- Exercise details
Without pictures, repeat the lines of the entries from the one containing "Task: Go to Homepage via house icon" through the last, both ends included, and nothing else.

(Excerpts from a dataset)
┏━━

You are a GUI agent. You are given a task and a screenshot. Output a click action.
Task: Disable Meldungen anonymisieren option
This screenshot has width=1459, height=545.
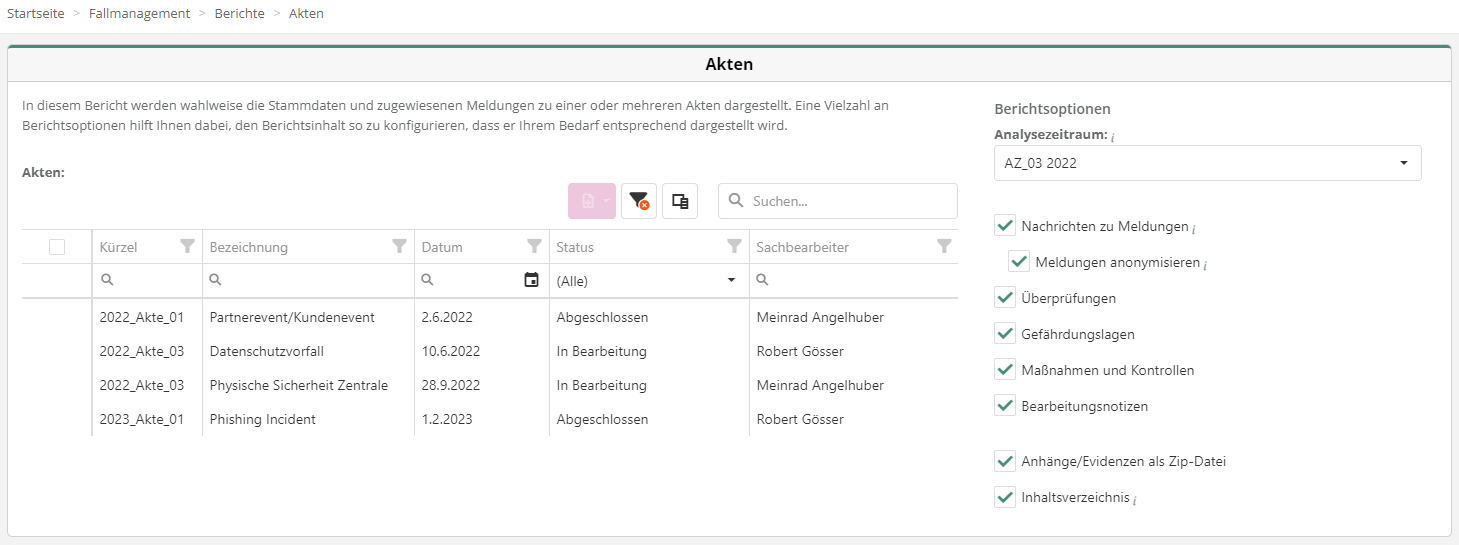[x=1019, y=262]
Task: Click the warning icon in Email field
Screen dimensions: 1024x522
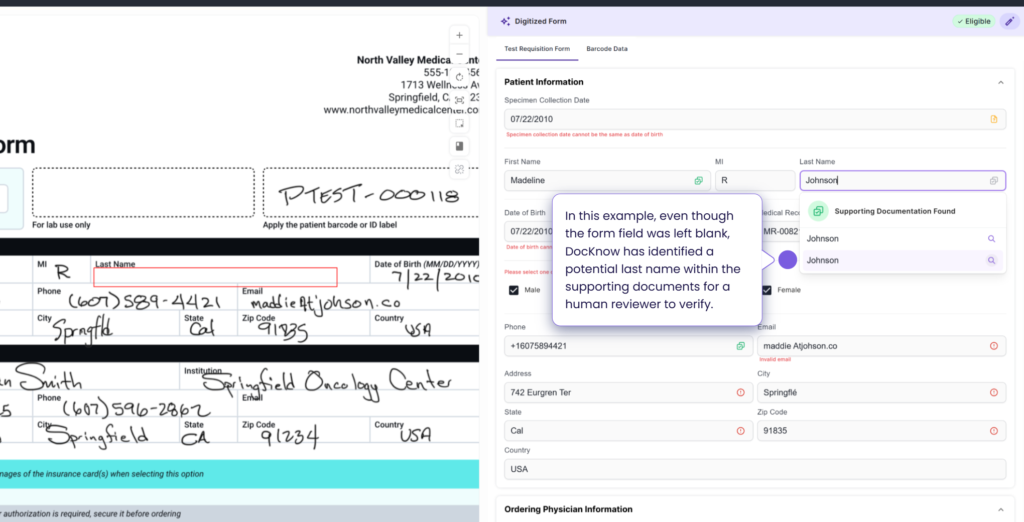Action: click(x=993, y=346)
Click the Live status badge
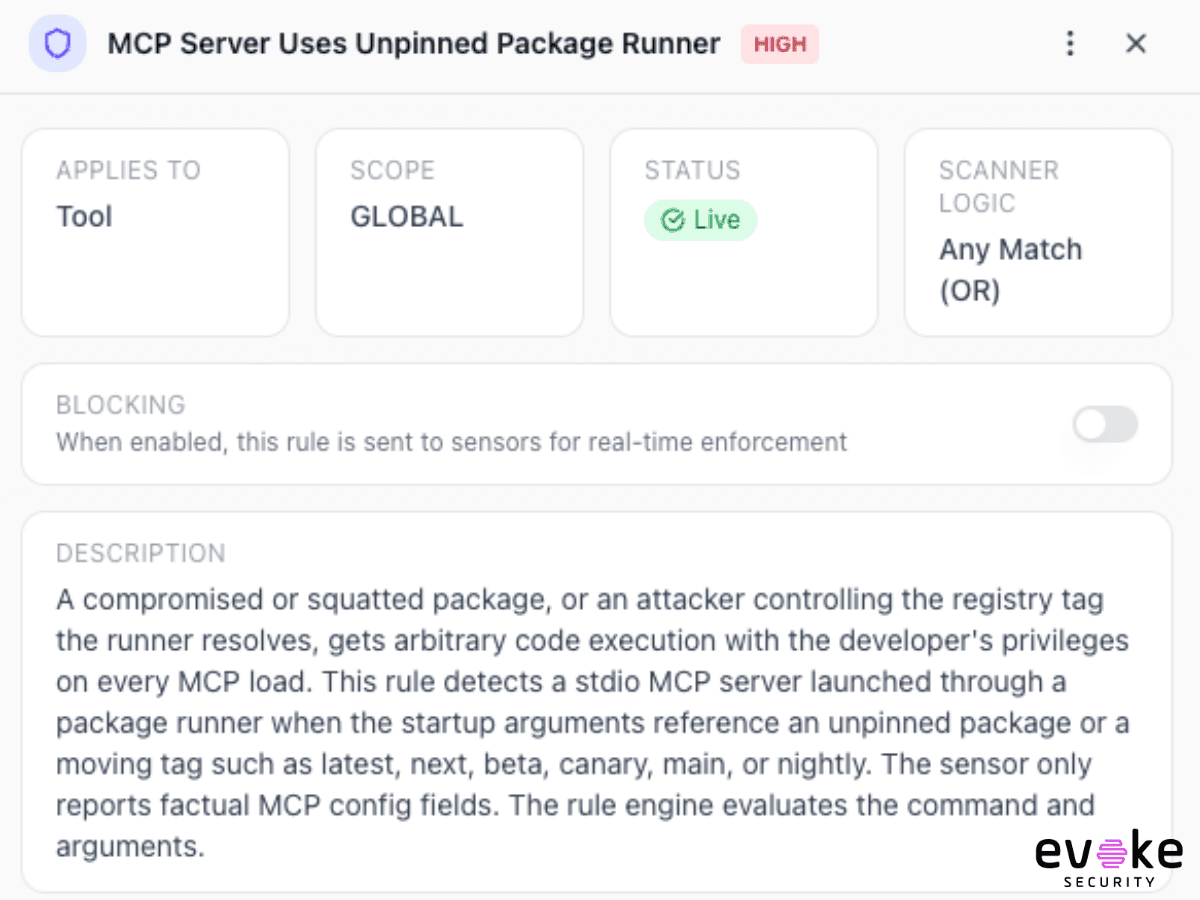Screen dimensions: 1200x900 [x=701, y=220]
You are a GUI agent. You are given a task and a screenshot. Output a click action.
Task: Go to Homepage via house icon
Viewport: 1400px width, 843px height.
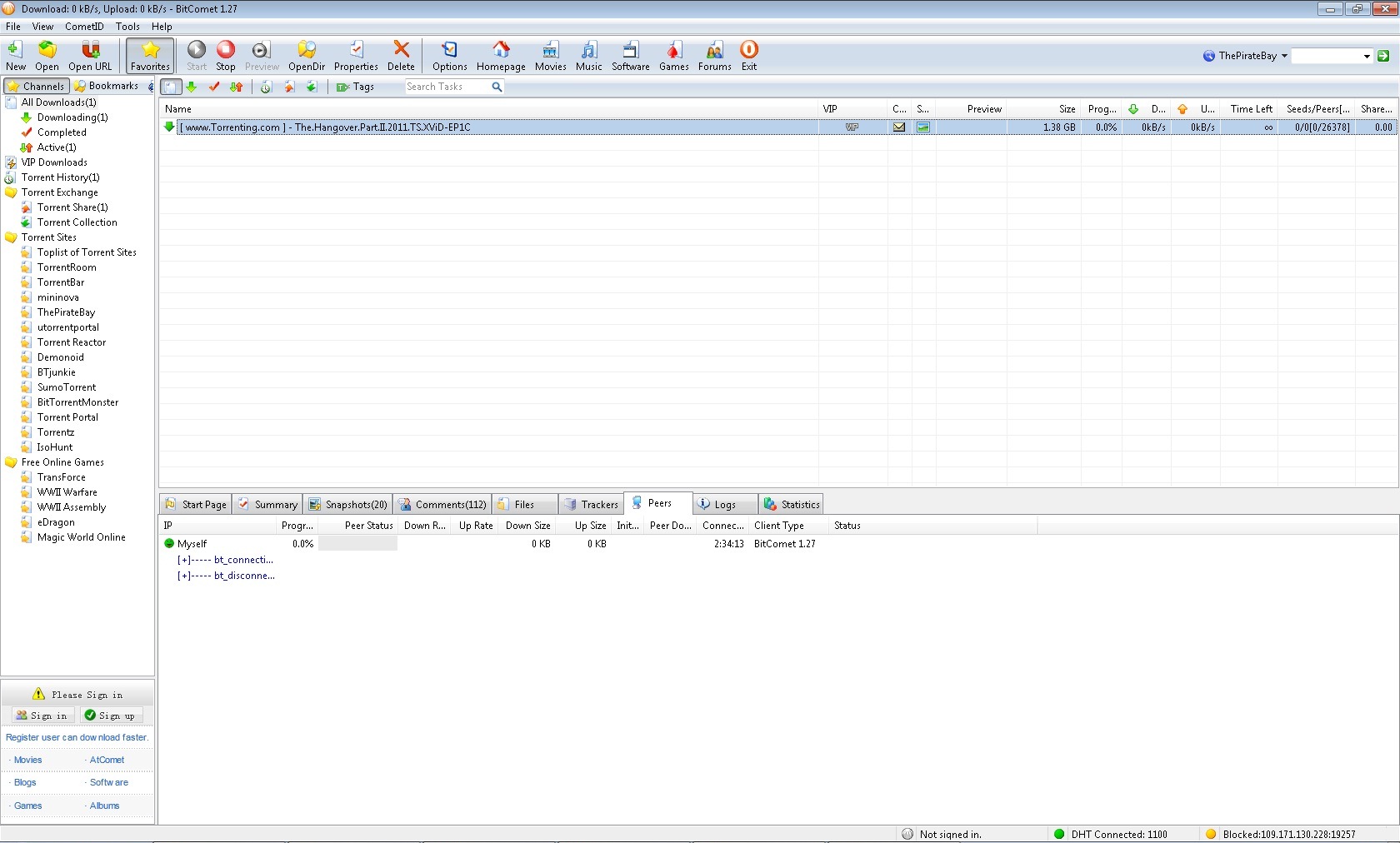point(501,56)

┗━━

- Solution to the exercise
Task: Go to Homepage via house icon
Viewport: 1400px width, 843px height.
point(501,56)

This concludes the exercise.